Thermodynamics of itinerant magnets in a classical spin fluctuation model

TL;DR

This paper investigates the thermodynamics of itinerant magnets using a classical spin fluctuation model, comparing Monte Carlo simulations with mean-field and Onsager cavity field approximations, revealing insights into short-range order and approximation accuracy.

Contribution

It extends the Onsager cavity field method to itinerant systems and demonstrates its excellent agreement with Monte Carlo simulations.

Findings

Mean-field approximation describes thermodynamics reasonably well.

Magnetic short-range order is weak and nearly independent of itinerancy.
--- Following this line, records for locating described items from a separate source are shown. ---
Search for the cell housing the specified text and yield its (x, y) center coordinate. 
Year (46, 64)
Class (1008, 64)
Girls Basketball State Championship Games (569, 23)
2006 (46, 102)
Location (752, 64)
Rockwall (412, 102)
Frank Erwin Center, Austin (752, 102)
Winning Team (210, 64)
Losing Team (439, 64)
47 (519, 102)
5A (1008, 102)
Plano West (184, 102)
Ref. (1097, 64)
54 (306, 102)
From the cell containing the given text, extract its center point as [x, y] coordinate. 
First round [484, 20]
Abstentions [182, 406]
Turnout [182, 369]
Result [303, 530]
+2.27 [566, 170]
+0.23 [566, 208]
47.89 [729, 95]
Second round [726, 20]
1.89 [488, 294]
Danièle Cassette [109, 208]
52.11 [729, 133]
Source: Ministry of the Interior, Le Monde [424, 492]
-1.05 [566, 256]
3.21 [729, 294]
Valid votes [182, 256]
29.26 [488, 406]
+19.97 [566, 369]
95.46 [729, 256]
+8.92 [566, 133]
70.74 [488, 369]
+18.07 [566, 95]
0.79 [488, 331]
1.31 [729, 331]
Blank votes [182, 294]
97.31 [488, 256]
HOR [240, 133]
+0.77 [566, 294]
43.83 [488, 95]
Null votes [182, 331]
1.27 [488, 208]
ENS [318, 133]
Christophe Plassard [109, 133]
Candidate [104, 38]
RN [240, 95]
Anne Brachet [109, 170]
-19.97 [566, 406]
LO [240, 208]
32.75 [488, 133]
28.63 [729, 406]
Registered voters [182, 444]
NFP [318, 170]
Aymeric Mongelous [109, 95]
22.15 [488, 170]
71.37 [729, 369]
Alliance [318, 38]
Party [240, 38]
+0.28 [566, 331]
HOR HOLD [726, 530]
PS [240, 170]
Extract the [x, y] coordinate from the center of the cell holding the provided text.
Onsager cavity field method accurately predicts thermodynamic behavior.

Abstract

Thermodynamics of itinerant magnets is studied using a classical model with one parameter characterizing the degree of itinerancy. Monte Carlo simulations for bcc and fcc lattices are compared with the mean-field approximation and with the Onsager cavity field approximation extended to itinerant systems. The qualitative features of thermodynamics are similar to the known results of the functional integral method. It is found that magnetic short-range order is weak and almost independent on the degree of itinerancy, and the mean-field approximation describes the thermodynamics reasonably well. Ambiguity of the phase space measure for classical models is emphasized. The Onsager cavity field method is extended to itinerant systems, which involves the renormalization of both the Weiss field and the on-site exchange interaction. The predictions of this approximation are in excellent agreement with Monte Carlo results.